In conclusion, I will provide two functions:

For the user-friendly one, I'll choose the first solution to keep the codebase simpler. I found that named_struct also uses ColumnarValue::values_to_arrays to do something similar. https://github.com/apache/datafusion/blob/08c5345e932f1c5c948751e0d06b1fd99e174efa/datafusion/functions/src/core/named_struct.rs#L60

We could suggest that users who intend to get better performance or create a large map use the map() function.

Some appendixs for the benchmark result:

// first run for warm-up
Generating 1 random key-value pairs
Time elapsed in make_map() is: 391.618µs
Time elapsed in make_map_from() is: 224.568µs
Time elapsed in make_map_batch() is: 18.173µs

Generating 2 random key-value pairs
Time elapsed in make_map() is: 19.848µs
Time elapsed in make_map_from() is: 27.726µs
Time elapsed in make_map_batch() is: 32.628µs

Generating 4 random key-value pairs
Time elapsed in make_map() is: 18.495µs
Time elapsed in make_map_from() is: 37.102µs
Time elapsed in make_map_batch() is: 16.399µs

Generating 8 random key-value pairs
Time elapsed in make_map() is: 20.785µs
Time elapsed in make_map_from() is: 48.596µs
Time elapsed in make_map_batch() is: 42.98µs

Generating 10 random key-value pairs
Time elapsed in make_map() is: 26.3µs
Time elapsed in make_map_from() is: 84.601µs
Time elapsed in make_map_batch() is: 15.55µs

// it's not so common for a map use case
Generating 50 random key-value pairs
Time elapsed in make_map() is: 35.751µs
Time elapsed in make_map_from() is: 332.336µs
Time elapsed in make_map_batch() is: 52.425µs

Generating 100 random key-value pairs
Time elapsed in make_map() is: 178.775µs
Time elapsed in make_map_from() is: 508.017µs
Time elapsed in make_map_batch() is: 184.452µs

Generating 1000 random key-value pairs
Time elapsed in make_map() is: 386.535µs
Time elapsed in make_map_from() is: 3.125679ms
Time elapsed in make_map_batch() is: 45.549µs
jayzhan211 commented 2 months ago

what is your code for benchmarking?

Given the code, it seems you clone ColumnValue and push to VecDeque, we can avoid the clone and use Vec instead of VecDeque, since we don't need push_front.

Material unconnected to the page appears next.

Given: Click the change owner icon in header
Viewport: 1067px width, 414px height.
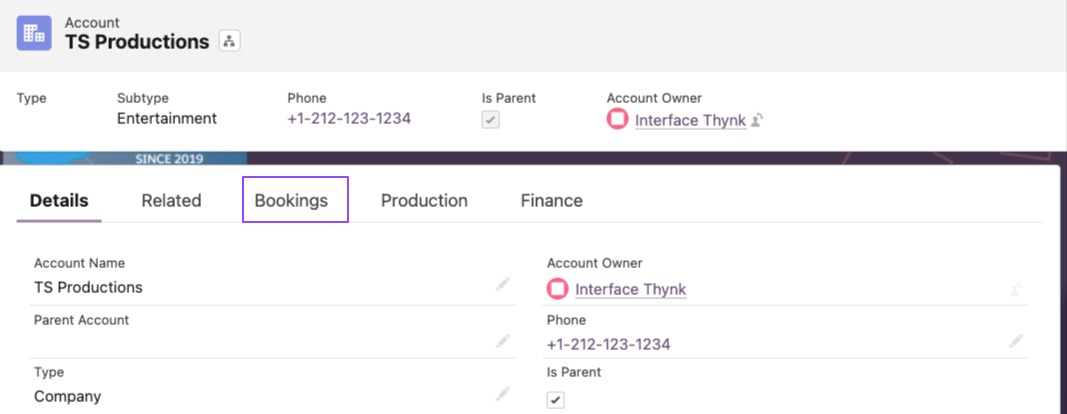Looking at the screenshot, I should pyautogui.click(x=757, y=121).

fn make_map_from(args: &[ColumnarValue]) -> Result<ColumnarValue> {
    let mut key_buffer = VecDeque::new();
    let mut value_buffer = VecDeque::new();

    args.chunks_exact(2)
        .enumerate()
        .for_each(|(_, chunk)| {
            let key = chunk[0].clone();
            let value = chunk[1].clone();
            key_buffer.push_back(key);
            value_buffer.push_back(value);
        });

    let key: Vec<_> = key_buffer.into();
    let value: Vec<_> = value_buffer.into();

    let key = ColumnarValue::values_to_arrays(&key)?;
    let value = ColumnarValue::values_to_arrays(&value)?;

    make_map_batch(&[key[0].clone(), value[0].clone()])
}

You only take the first element, but shouldn't we process all the kv?

    make_map_batch(&[key[0].clone(), value[0].clone()])
goldmedal commented 2 months ago

what is your code for benchmarking?

Here's my testing code. https://github.com/goldmedal/datafusion/blob/feature/11268-scalar-funciton-map-v2/datafusion/functions/src/core/map.rs

Given the code, it seems you clone ColumnValue and push to VecDeque, we can avoid the clone and use Vec instead of VecDeque, since we don't need push_front.

Sounds great. I will try it.

You only take the first element, but shouldn't we process all the kv?

    make_map_batch(&[key[0].clone(), value[0].clone()])

oops. It's an unfinished work. I forgot it. Yes, you're right. We should take all. The key and value vec would be

[datafusion/functions/src/core/map.rs:97:5] key.clone() = [
    StringArray
    [
      "key_265622076",
    ],
    StringArray
    [
      "key_-178310949",
    ],
    StringArray
    [
      "key_-2138625601",
    ],
    StringArray
    [
      "key_-814401492",
    ],
]

I think I need to contact them to be one key array and one value array.

jayzhan211 commented 2 months ago

You can also do the benchmarking in datafusion/functions/benches/map.rs.

Add this to cargo.toml, and run with cargo bench --bench map

[[bench]]
harness = false
name = "map"